Мы все ждали с нетерпением первого представления «Бедность не порок». Начались репетиции, и мы с Александром Николаевичем бывали на сцене каждый день. Наконец, пьеса 25 января 1854 года была сыграна и имела громадный успех. Садовский в роли Любима Торцова превзошел самого себя. Театр был полон. В первом ряду кресел сидели: граф Закревский и А. П. Ермолов, большой почитатель Садовского.
– «Шире дорогу – Любим Торцов идет!» – воскликнул по окончании пьесы сидевший с нами учитель российской словесности, надевая пальто.
– Что же вы этим хотите сказать? – спросил студент. – Я не вижу в Любиме Торцове идеала. Пьянство – не идеал.
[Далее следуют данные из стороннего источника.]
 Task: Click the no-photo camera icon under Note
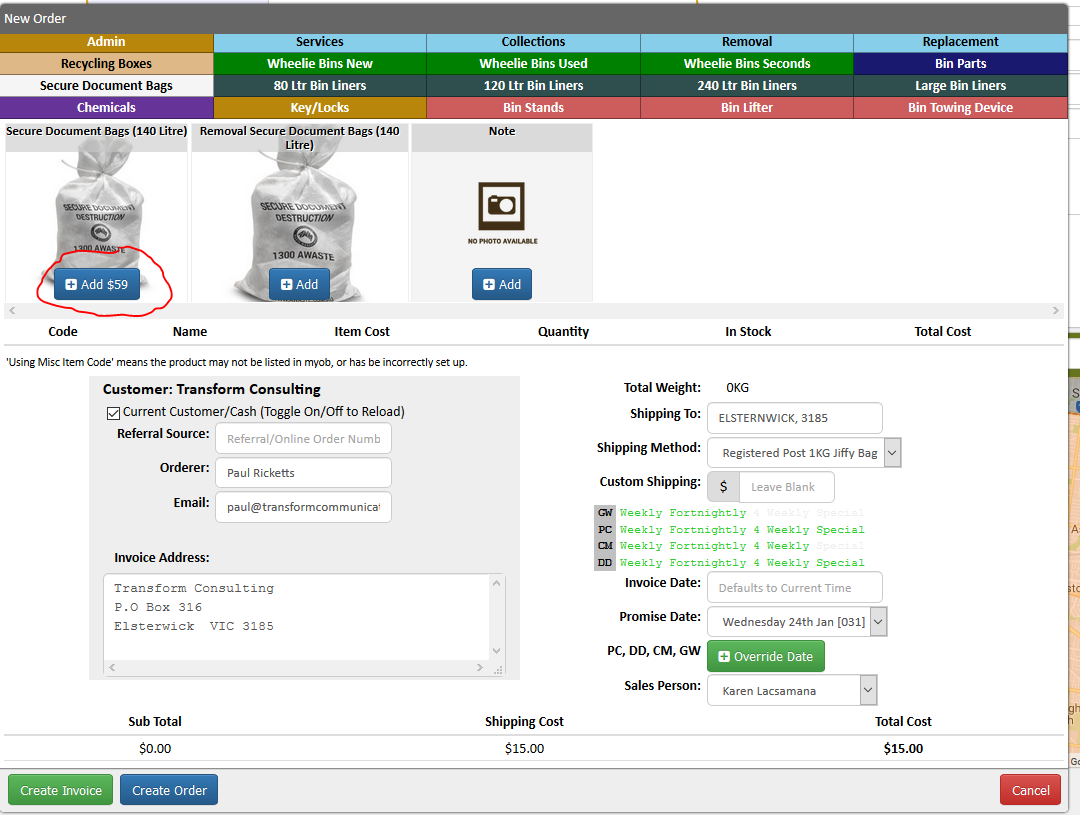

– Я правду вижу! – ответил резко учитель. – Да-с, правду! Шире дорогу! Правда по сцене идет. Любим Торцов – правда! Это – конец сценическим пейзанам, конец Кукольнику: воплощенная правда выступила на сцену.
«Московские ведомости», единственная тогда газета, не обмолвилась ни одним словом о новой пьесе; лишь Н. Ф. Щербина почтил автора гнусной эпиграммой.
Вплоть до масленицы пьеса не сходила с репертуара, несмотря на то, что ее загораживала гостившая в то время в Москве знаменитая Рашель. Москва чествовала ее по-московски: в последний спектакль на масленице, в воскресенье, ей поднесен был от публики серебряный кубок с изображением московского герба; М. С. Щепкин поднес ей каллиграфическую рукопись «Сцены из «Скупого рыцаря». К рукописи были приложены картинки, заимствованные из содержания сцен, два вида Москвы, свой портрет и французские стихи, «мастерски написанные женщиной-поэтом», как сказано в «Московских ведомостях».